# Start of Text block

Das writes without a comedy ideology — he’ll talk about sex, racism, history, politics, and Parle-G in one breath — combining his North Indian Delhi boy roots with the sophistication of a South Bombay socialite. He can simultaneously speak to and about American audiences. A trademark Vir Das joke is an exercise in storytelling, featuring tongue-in-cheek humor with vivid imagery. Das is funny because he isn’t above making fun of everyone (he mocks Indians as much as he takes a dig at the West) — including himself. When he explains his decision to act in Mastizaade (2016), a sex comedy film panned across India, he shared how it was good money and gave him the opportunity to act opposite Indian Canadian actor Sunny Leone. It would earn him bragging rights with his future kids, he says. Das would tell them that she’s intelligent, talented, beautiful, down-to-earth, and an entrepreneur. “Which is why when the movie came out, nobody got mad at her. Everybody got mad at…me,” he concluded.
A few months after the special aired, Variety included Das in their 2017 list of “10 Comics to Watch,” alongside Tiffany Haddish and Hasan Minhaj. That same year, he was the first Indian comedian to appear on Late Night with Conan O’ Brien, where he presented a segment called “News from the Rest of the World.” In 2019, he made his U.S. television debut with a role in Whiskey Cavalier, and performed at the New York Comedy Festival in a lineup that included Bill Maher, Trevor Noah, and Stephen Colbert. Last year, Jerry Seinfeld dubbed Das a “pretty funny guy.”
Today, Das, India’s highest-selling comedian, is the only Indian comedian who can boast of having four Netflix specials to his name. He has also created and starred in shows Jestination Unknown (2019) and Hasmukh (2020). And Das began this year by joining the cast of The Bubble, filmmaker Judd Apatow’s widely anticipated new Netflix film. Das — already a phenom in India — now has a big shot at American stardom. But it has been years in the making.

# End of Text block

◆ Your tasks:
a – For each statement, say whether it agrees with the Vir Das profile, answering yes or no and quoting the deciding words of the profile: (i) Das was the first Indian comedian to appear on Late Night with Conan O'Brien. (ii) Mastizaade was well received across India. (iii) Das has three Netflix specials to his name.
b – Answer these questions from the Vir Das profile:
(i) Which publication put Das on its 2017 list of "10 Comics to Watch"?
(ii) In which show did Das make his U.S. television debut?
(iii) Which filmmaker made The Bubble, the Netflix film whose cast Das joined?
c – Reproduce the part of the Vir Das profile that opens with the words containing "Today, Das, India’s" and closes with "in the making.".
The data that follows has no connection to the Vir Das profile.

# Start of Supplied entries

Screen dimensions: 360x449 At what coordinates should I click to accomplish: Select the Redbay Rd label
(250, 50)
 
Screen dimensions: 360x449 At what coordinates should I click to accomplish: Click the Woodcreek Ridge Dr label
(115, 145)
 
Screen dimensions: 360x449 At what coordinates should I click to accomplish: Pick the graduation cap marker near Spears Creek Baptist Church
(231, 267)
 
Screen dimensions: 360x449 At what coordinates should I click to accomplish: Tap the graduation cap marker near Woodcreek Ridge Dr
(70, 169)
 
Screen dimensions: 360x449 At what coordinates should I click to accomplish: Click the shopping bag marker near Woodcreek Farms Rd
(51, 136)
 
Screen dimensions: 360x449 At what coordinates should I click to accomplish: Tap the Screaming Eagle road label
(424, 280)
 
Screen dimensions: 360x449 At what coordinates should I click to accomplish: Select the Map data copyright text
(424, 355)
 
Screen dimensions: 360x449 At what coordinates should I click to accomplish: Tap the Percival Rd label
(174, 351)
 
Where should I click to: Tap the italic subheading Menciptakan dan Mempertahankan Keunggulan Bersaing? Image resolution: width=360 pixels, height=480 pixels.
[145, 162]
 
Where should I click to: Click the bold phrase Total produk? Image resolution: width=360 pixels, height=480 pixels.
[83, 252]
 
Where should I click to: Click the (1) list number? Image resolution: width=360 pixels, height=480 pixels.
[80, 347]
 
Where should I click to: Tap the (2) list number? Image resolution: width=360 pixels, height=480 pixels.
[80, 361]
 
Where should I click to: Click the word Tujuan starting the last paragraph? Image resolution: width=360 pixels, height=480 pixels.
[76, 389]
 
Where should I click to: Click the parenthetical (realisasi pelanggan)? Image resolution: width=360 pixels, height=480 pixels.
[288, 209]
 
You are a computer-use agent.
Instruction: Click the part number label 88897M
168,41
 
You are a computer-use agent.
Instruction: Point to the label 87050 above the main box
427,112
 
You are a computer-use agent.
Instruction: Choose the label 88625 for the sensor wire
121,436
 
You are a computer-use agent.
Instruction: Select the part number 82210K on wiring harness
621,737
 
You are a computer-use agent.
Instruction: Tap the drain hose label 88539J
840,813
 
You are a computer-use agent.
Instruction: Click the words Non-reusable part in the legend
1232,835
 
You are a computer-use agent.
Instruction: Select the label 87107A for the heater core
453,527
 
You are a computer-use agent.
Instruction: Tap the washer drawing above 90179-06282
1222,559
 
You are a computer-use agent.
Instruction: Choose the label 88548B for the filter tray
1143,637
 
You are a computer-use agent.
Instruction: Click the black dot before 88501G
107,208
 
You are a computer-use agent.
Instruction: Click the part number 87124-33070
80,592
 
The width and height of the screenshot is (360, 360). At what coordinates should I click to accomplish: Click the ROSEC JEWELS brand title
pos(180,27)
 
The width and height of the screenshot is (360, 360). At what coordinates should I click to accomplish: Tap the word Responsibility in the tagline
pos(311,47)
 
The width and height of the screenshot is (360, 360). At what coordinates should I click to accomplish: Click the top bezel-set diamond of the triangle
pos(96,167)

# End of Supplied entries

◆ Set of answers:
a –
(i) Yes: "he was the first Indian comedian to appear on Late Night with Conan O’ Brien"
(ii) No: "a sex comedy film panned across India"
(iii) No: "four Netflix specials to his name"

b –
(i) Variety
(ii) Whiskey Cavalier
(iii) Judd Apatow

c –
Today, Das, India’s highest-selling comedian, is the only Indian comedian who can boast of having four Netflix specials to his name. He has also created and starred in shows Jestination Unknown (2019) and Hasmukh (2020). And Das began this year by joining the cast of The Bubble, filmmaker Judd Apatow’s widely anticipated new Netflix film. Das — already a phenom in India — now has a big shot at American stardom. But it has been years in the making.